On February 24, 2016, the Valdai Discussion Club hosted a meeting of Bouthaina Shaaban, an aide to the Syrian president Bashar al-Assad, with the Club experts and journalists of Russian and international media, dedicated to prospects of peace settlement in Syria.

Shaaban hopes that the recent US-Russian agreement on the terms of ceasefire in Syria will become the first step toward the solution of the Syrian crisis. "Once terrorists see that two great powers agreed on something, probably some good results will be achieved," she said.

Shaaban thanked Russia for its diplomatic support over the past five years. "Russian diplomacy is so different from that of the West. Russia, along with China, has consequently vetoed resolutions directed against Syria," she said.

"Relations with Russia are built on trust and confidence," Shaaban stressed.

Russia does not deal with our country as a colonial power," she went on to say.
"We are happy with cooperation with Russia.
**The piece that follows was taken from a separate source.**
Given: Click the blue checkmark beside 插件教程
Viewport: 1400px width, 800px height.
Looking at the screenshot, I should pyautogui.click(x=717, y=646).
We feel we have a good partner, fighting terrorism, and helping Syria end this war," she said.

When asking a journalist's question if Syria could be decentralized, as some Syrian Kurdish leaders recently suggested, Shaaban said this option was unacceptable. "Syrian people will never accept partition of Syria," she said. But some countries want Syrian state to be destroyed, she added, specifically referring to Turkey and Saudi Arabia.

While discussing the issue of refugees fleeing the war in Syria, Shaaban said that the Syrian government would speed up its efforts to bring back all refugees, "when real steps will be taken for political settlement."

Shaaban was confident that her country would be rebuilt despite the huge scale of devastation caused by the war. "Damascus was destroyed twenty times" during the thousands of years of its existence, she said. "When the war is over, Syrians with the help of friends and allies will rebuild the country," Shaaban added.